Nati dalle ceneri degli Under 2000, attivi dal 1965, i PdB, nel 1971, furono notati dal produttore Adriano Fabi che propose loro la realizzazione di un album. Questo avvenne l’anno successivo e le sessioni di registrazione durarono solo due settimane. Ad esse prese parte anche il maestro Claudio Gizzi (futuro membro degli Automat, insieme a Musumarra) che ha curato gli arrangiamenti degli archi.
L’opera che nacque dalle menti di Armando Paone (voce, tastiere), Fabio Fabiani (chitarra), Marcello Martorelli (basso) e Sandro Laudadio (batteria, voce) è un concept-album dalla tematica molto pessimista “perché in quegli anni non credevamo nelle istituzioni “ufficiali” ed eravamo nauseati ed oppressi da tutto ciò che ci circondava (Vietnam, politica, perbenismo ipocrita, …) dove i “perché” erano tantissimi e senza risposte convincenti.

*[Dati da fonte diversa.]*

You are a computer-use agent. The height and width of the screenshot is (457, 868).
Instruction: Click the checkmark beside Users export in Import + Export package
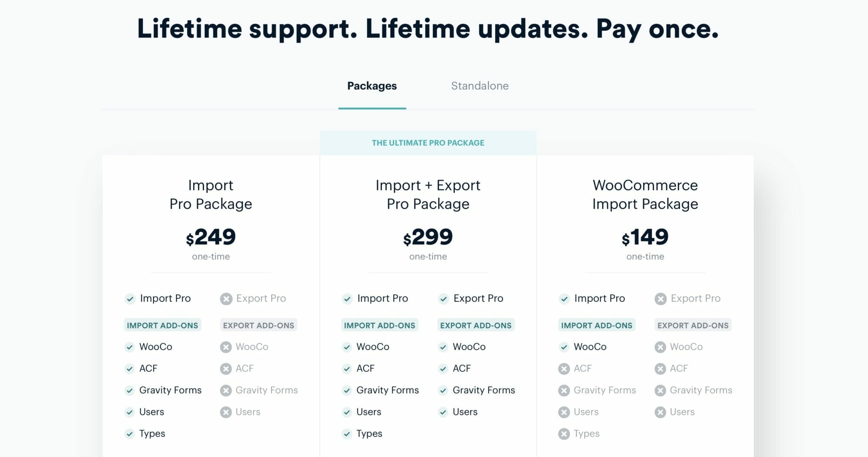click(443, 412)
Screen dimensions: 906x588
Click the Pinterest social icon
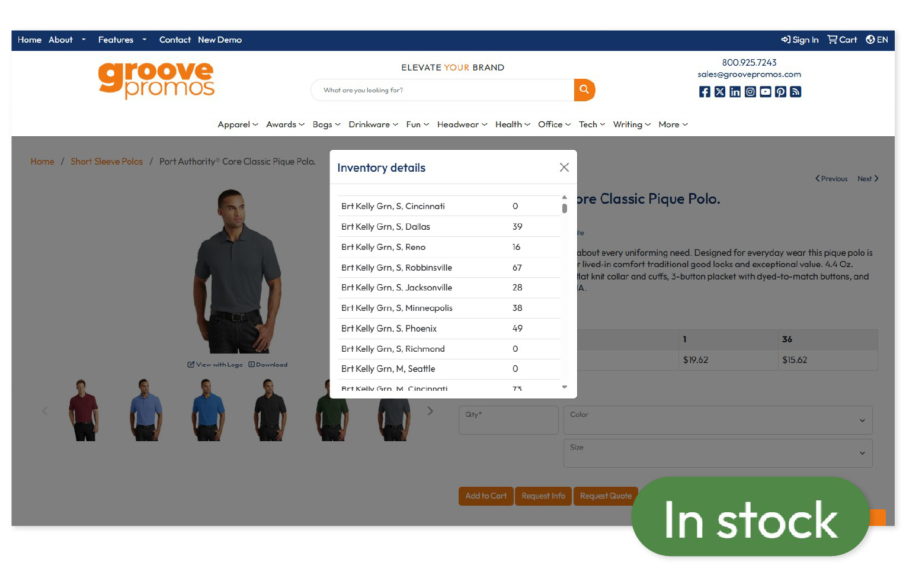(x=780, y=92)
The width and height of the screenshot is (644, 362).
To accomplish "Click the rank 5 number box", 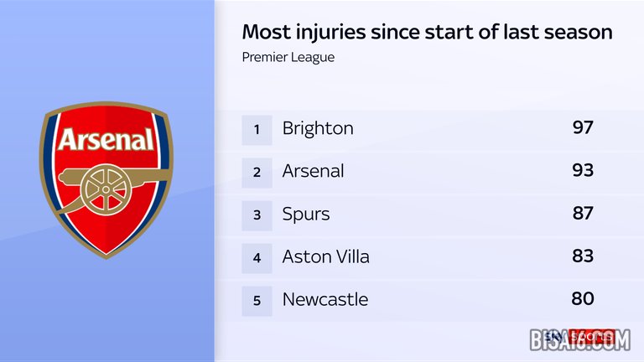I will 257,299.
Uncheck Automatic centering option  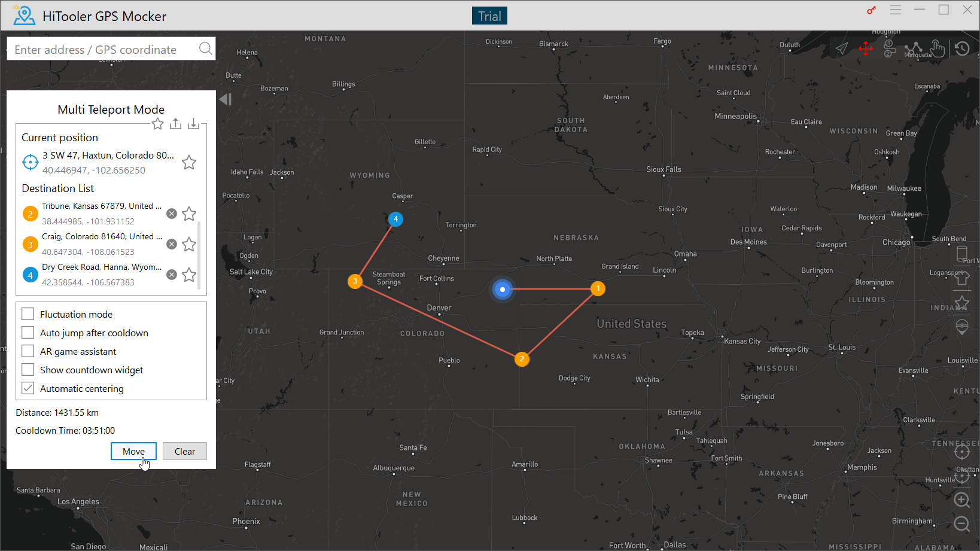28,388
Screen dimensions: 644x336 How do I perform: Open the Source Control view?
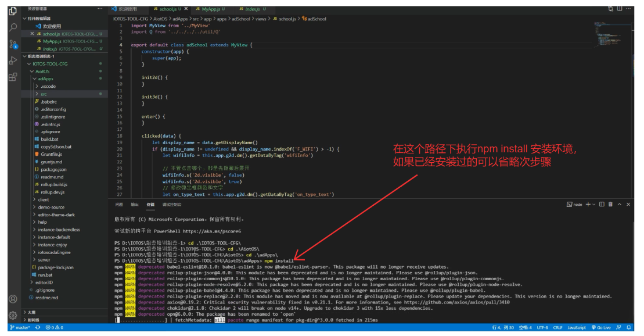pos(13,44)
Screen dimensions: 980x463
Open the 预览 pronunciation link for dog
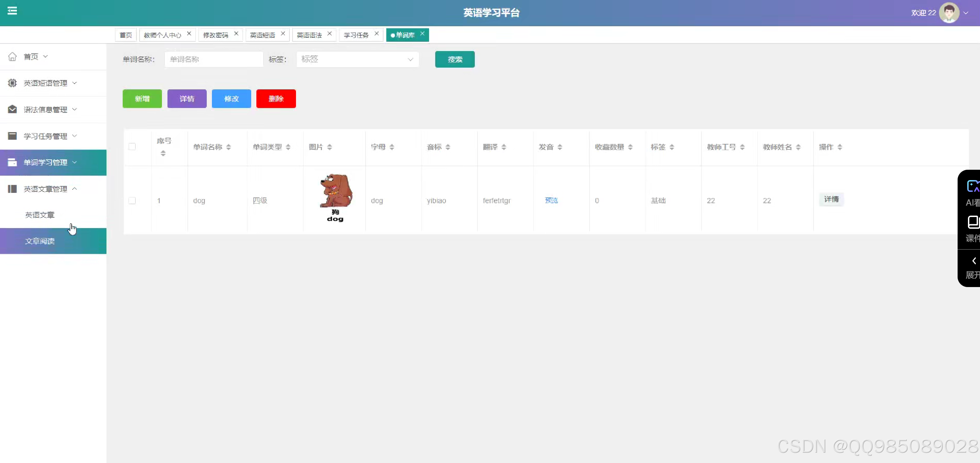tap(551, 201)
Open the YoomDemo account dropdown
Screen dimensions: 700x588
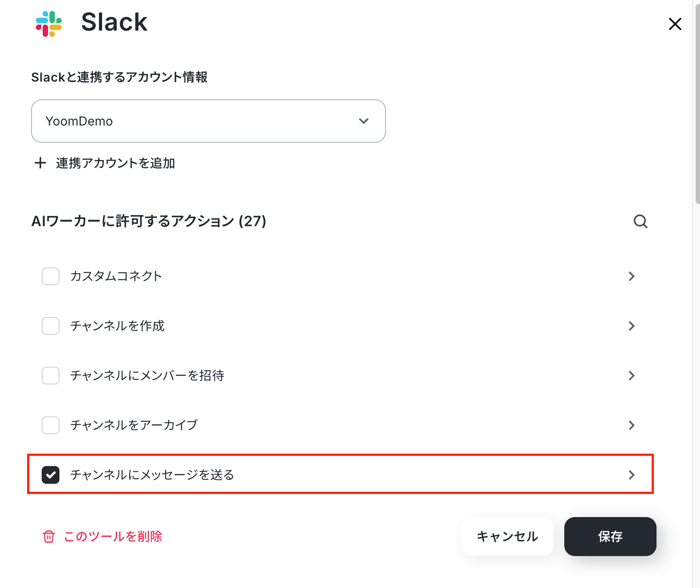point(208,121)
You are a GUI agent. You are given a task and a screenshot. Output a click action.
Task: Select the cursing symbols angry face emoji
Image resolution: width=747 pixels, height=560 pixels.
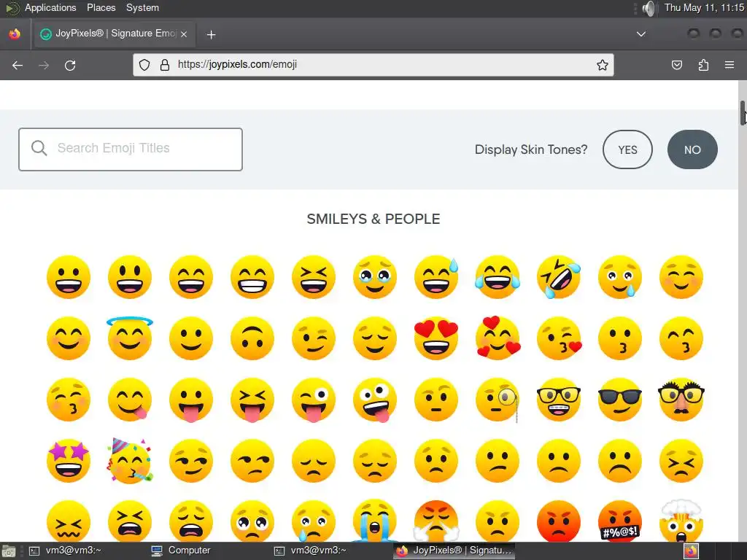(x=620, y=521)
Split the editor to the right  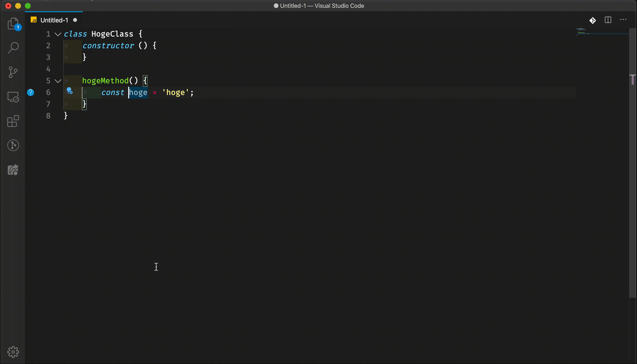[x=608, y=20]
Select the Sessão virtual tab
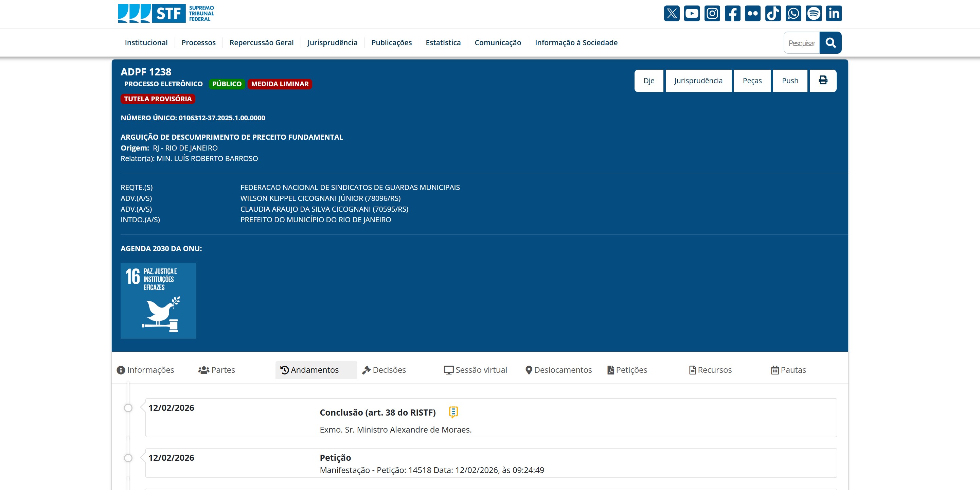Screen dimensions: 980x490 coord(476,370)
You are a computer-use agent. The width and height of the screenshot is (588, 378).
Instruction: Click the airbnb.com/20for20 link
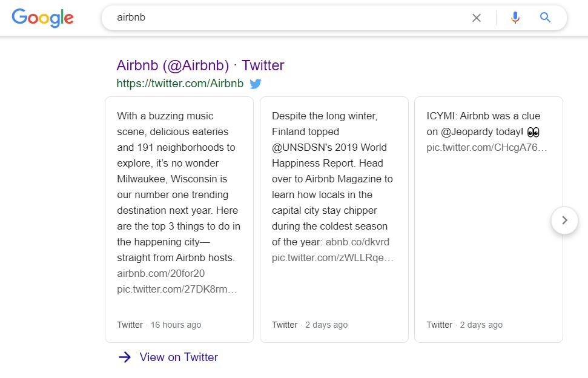tap(160, 273)
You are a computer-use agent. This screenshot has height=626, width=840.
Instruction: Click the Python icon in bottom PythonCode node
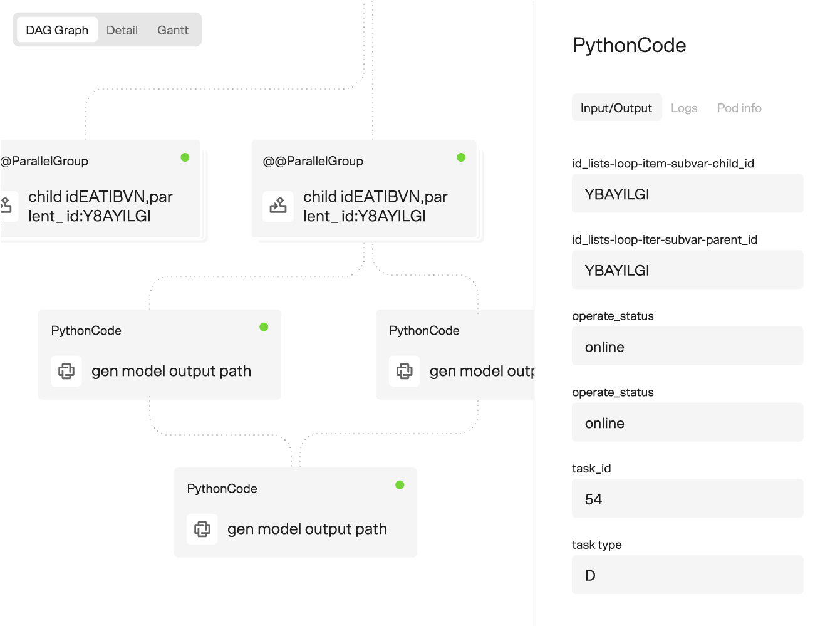(202, 529)
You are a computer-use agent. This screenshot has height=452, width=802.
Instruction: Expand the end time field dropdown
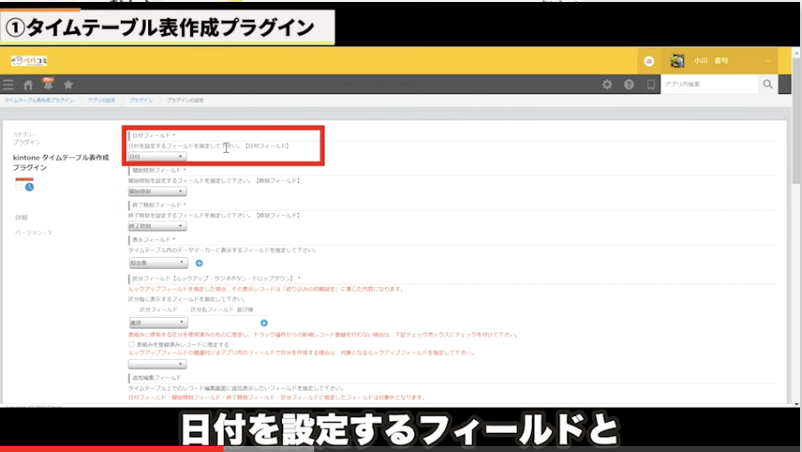coord(157,227)
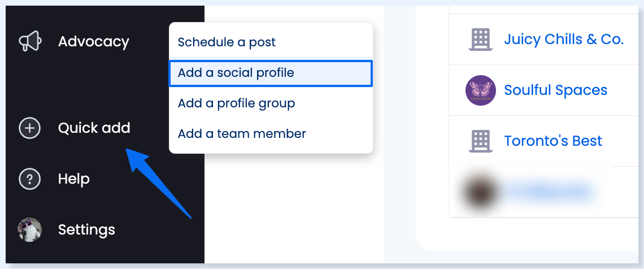Choose Add a social profile
This screenshot has width=644, height=269.
click(271, 73)
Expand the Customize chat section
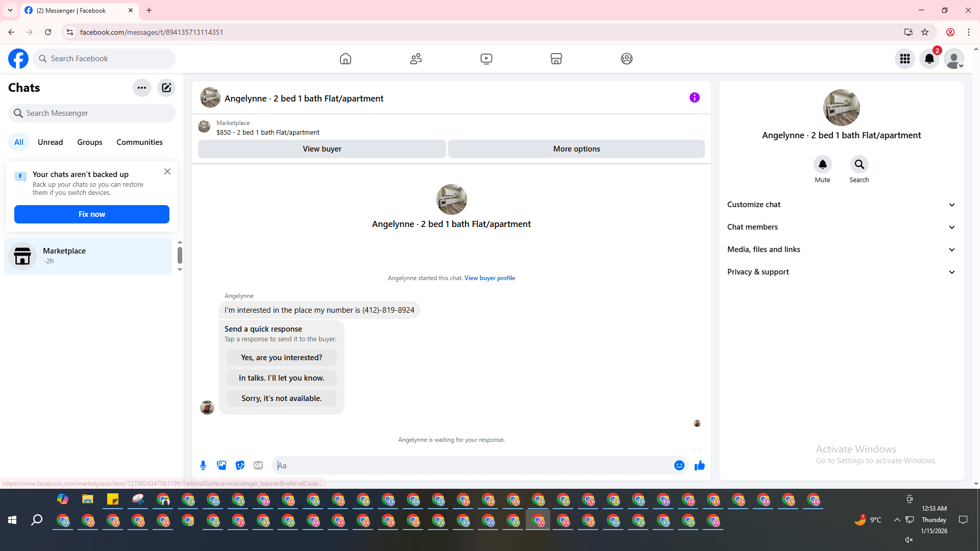The height and width of the screenshot is (551, 980). click(841, 205)
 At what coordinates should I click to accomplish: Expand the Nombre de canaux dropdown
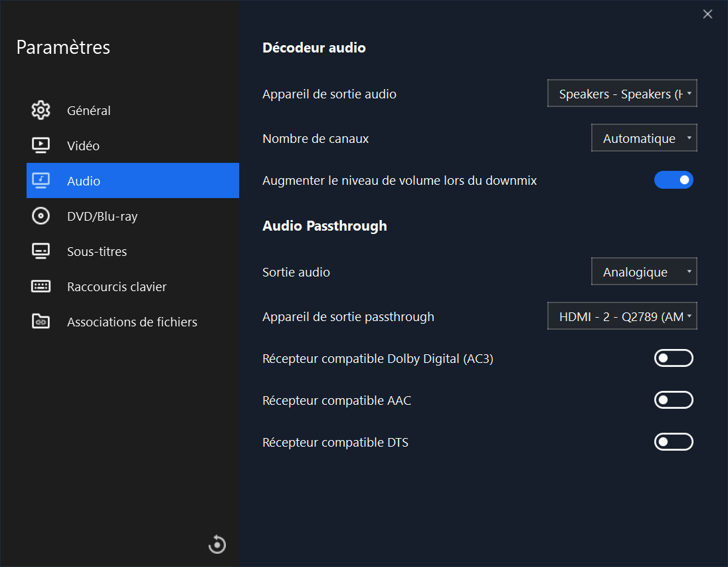point(644,138)
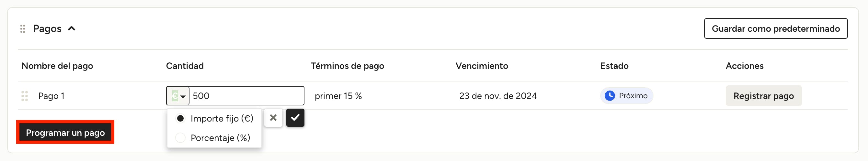Confirm the amount with the checkmark icon
This screenshot has width=868, height=161.
(295, 118)
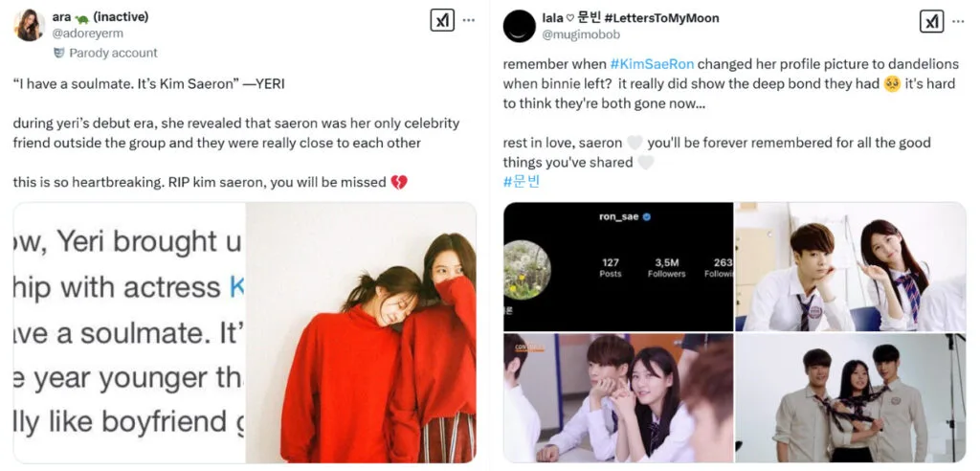Screen dimensions: 980x471
Task: Open the three-dot menu on lala's tweet
Action: pos(957,21)
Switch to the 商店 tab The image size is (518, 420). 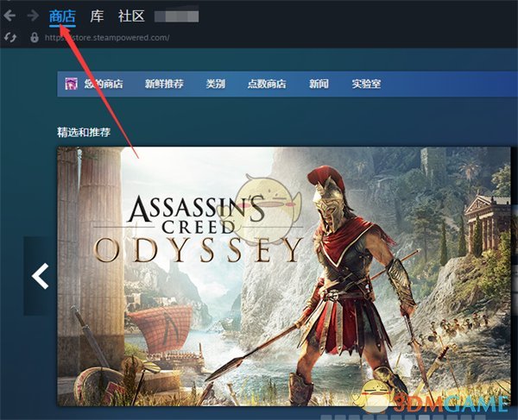tap(62, 16)
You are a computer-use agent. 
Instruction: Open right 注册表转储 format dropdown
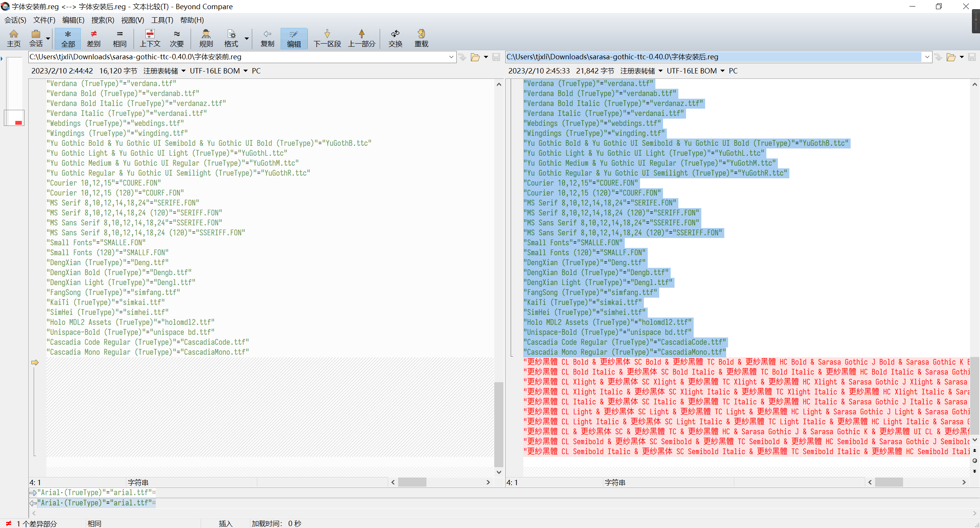660,71
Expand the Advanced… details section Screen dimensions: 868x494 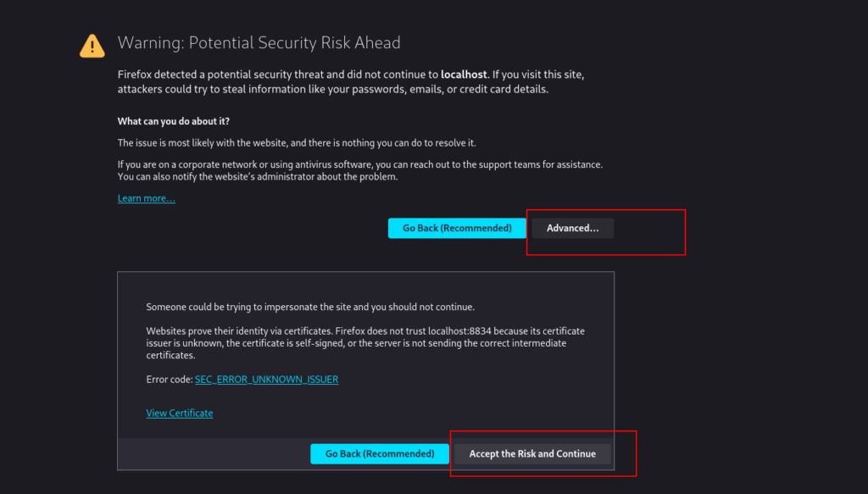click(x=572, y=228)
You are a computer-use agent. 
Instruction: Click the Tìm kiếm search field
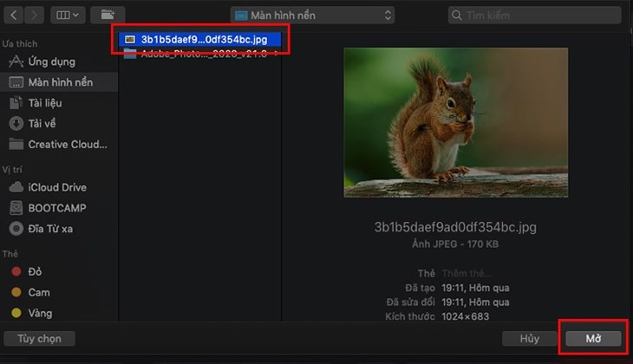pyautogui.click(x=534, y=16)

Da tutto ciò ci siamo ispirati spiritualmente per la creazione del nostro LP….appunto cercando “Le” risposte. Il nostro LP a grandi linee è un viaggio dell’uomo dentro se stesso…. (“se stesso”….qui immaginato come un “Paese dei Balocchi”, quello dove tutti noi vorremmo vivere evadendo da una realtà che non ci appaga e dove chi tiene i fili del potere…è un Re despota che ci manovra come “burattini”). È la ricerca di se stessi o meglio della propria identità umana passando attraverso il bene ed il male cercando di capire chi siamo, perché siamo qua e dove stiamo andando, fino ad arrivare alla speranza… vana, perché alla fine del viaggio scopriamo che la “cruda” realtà nella quale viviamo, altri non è che uno specchio dove possiamo vedere il riflesso stesso della nostra anima” (dall’intervista di Fabio Fabiani rilasciata ad Augusto Croce).
La promozione dell’album avvenne anche con la partecipazione della band a due grandi eventi organizzati quell’anno: il concertone di Villa Pamphili a Roma e la Mostra d`Oltremare a Napoli. Del disco, ricorda Laudadio, furono pubblicate solo 1800 copie.
La copertina, raffigurante tanti pezzi di stoffa colorata cuciti tra loro, rappresenta appieno il collage di suoni (classici ed elettronici) e atmosfere (giocoforza malinconiche) presenti nell’album, da non vedere come confusione compositiva, ma come grande abilità tecnica e capacità di destreggiarsi nell’articolato mondo del “conoscere se stessi”.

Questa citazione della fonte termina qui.